Exercise aim
Below are some entries. Repeat exactly the lines from the one with "Click the Check All Uncheck All link" through the one with "Task: Toggle Strikethrough text formatting", and only those.

Material for this exercise
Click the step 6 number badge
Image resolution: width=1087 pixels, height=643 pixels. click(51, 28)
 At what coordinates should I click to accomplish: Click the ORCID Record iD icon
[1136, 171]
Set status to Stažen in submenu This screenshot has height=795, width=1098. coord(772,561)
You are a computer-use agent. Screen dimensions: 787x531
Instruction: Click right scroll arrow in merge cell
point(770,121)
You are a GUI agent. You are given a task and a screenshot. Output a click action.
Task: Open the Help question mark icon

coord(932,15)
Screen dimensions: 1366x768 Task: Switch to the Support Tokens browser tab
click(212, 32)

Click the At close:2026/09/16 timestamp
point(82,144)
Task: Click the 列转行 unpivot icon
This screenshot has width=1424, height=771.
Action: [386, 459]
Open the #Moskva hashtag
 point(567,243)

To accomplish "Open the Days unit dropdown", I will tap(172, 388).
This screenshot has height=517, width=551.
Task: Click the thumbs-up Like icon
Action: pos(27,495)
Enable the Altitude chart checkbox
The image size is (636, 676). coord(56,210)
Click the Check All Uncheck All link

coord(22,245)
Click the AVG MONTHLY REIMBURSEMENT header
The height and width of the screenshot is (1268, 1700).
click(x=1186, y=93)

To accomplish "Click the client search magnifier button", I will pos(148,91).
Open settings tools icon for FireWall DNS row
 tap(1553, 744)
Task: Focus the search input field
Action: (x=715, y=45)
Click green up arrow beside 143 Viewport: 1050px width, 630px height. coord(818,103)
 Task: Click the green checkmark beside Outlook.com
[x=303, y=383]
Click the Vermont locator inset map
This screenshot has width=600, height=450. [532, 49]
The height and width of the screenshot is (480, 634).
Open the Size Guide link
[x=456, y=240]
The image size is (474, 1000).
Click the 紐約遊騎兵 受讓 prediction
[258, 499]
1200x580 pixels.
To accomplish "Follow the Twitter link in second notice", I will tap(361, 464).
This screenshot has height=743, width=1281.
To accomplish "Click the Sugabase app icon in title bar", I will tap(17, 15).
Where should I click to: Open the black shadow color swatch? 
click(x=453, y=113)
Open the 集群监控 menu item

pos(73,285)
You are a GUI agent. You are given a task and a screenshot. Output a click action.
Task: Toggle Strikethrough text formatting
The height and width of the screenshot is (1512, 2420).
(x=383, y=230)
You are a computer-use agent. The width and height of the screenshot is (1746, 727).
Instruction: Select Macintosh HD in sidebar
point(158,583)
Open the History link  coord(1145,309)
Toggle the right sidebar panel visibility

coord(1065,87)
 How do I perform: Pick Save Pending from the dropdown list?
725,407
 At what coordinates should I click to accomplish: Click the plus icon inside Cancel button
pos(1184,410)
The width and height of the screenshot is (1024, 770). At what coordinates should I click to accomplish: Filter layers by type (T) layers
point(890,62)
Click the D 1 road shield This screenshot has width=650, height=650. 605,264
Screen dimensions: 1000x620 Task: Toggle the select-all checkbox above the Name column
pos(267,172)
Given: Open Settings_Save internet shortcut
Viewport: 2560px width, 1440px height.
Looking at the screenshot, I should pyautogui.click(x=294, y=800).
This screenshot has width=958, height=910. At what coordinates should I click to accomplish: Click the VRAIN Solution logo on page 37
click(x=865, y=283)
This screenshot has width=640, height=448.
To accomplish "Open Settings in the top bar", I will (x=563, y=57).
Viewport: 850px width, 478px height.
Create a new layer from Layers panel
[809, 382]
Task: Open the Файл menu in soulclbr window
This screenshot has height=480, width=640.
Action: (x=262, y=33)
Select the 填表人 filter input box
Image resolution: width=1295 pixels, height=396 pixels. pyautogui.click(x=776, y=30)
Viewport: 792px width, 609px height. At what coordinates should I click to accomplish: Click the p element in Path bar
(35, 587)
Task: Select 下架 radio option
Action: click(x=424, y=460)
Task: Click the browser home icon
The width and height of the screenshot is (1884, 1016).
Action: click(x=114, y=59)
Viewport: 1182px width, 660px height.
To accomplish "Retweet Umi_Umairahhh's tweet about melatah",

Output for this exercise
Click the Check All Uncheck All link

coord(22,245)
Click the AVG MONTHLY REIMBURSEMENT header
The height and width of the screenshot is (1268, 1700).
click(x=1186, y=93)

To accomplish "Click the client search magnifier button", I will pos(148,91).
Open settings tools icon for FireWall DNS row
 tap(1553, 744)
Task: Focus the search input field
Action: (x=715, y=45)
Click green up arrow beside 143 Viewport: 1050px width, 630px height. coord(818,103)
 Task: Click the green checkmark beside Outlook.com
[x=303, y=383]
Click the Vermont locator inset map
This screenshot has width=600, height=450. [532, 49]
The height and width of the screenshot is (480, 634).
Open the Size Guide link
[x=456, y=240]
The image size is (474, 1000).
Click the 紐約遊騎兵 受讓 prediction
[258, 499]
1200x580 pixels.
To accomplish "Follow the Twitter link in second notice", I will tap(361, 464).
This screenshot has height=743, width=1281.
To accomplish "Click the Sugabase app icon in title bar", I will tap(17, 15).
Where should I click to: Open the black shadow color swatch? 
click(x=453, y=113)
Open the 集群监控 menu item

pos(73,285)
You are a GUI agent. You are given a task and a screenshot. Output a click action.
Task: Toggle Strikethrough text formatting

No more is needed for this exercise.